> [What you have to do]
Leaving out all pictures, write out word for word the lines from the one containing "This screenshot has height=399, width=772." to the end of the data below.

> [Source data]
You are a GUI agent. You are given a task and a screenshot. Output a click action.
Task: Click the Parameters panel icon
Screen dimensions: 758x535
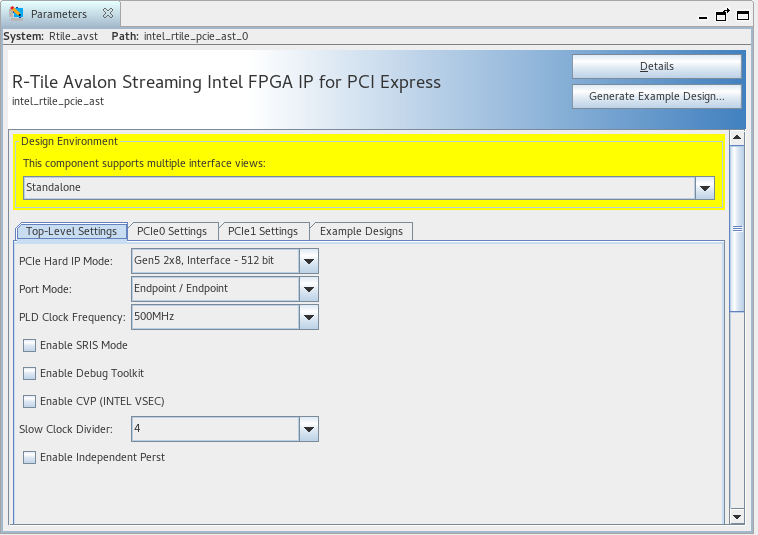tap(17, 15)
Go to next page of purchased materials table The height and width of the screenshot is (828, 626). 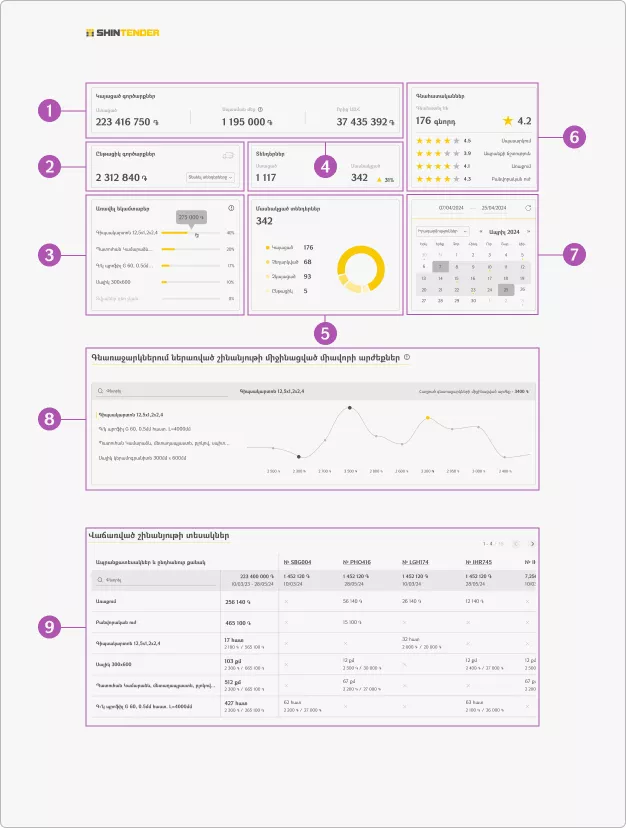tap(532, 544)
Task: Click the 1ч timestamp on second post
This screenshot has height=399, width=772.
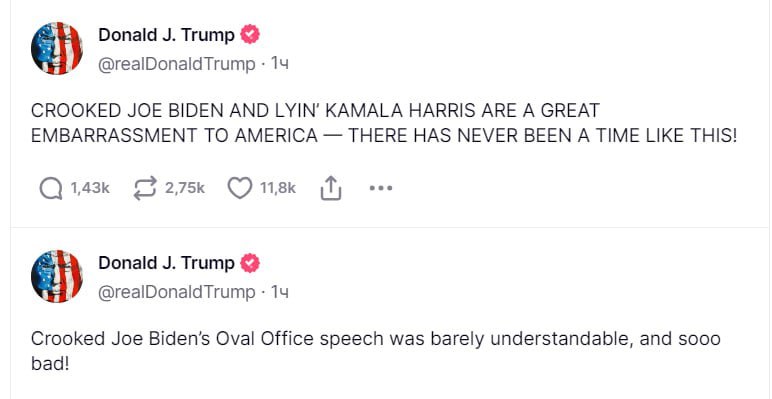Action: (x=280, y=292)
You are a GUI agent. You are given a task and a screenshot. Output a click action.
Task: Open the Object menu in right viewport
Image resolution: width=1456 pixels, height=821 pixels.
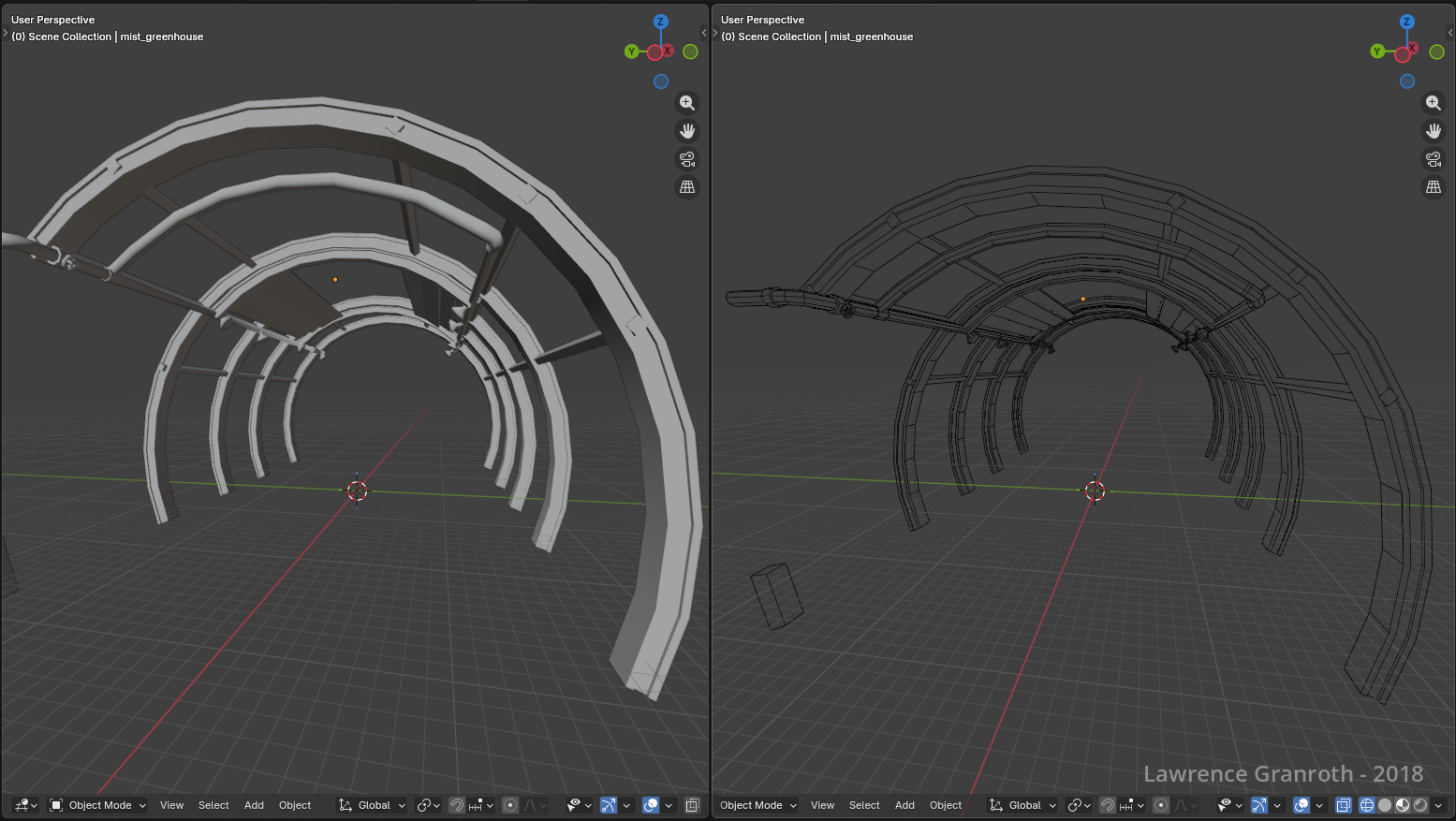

> [Expected answer]
This screenshot has height=399, width=772.
Action: (x=280, y=292)
You are a GUI agent. You are given a task and a screenshot. Output a click action.
Task: Open the Object menu in right viewport
Image resolution: width=1456 pixels, height=821 pixels.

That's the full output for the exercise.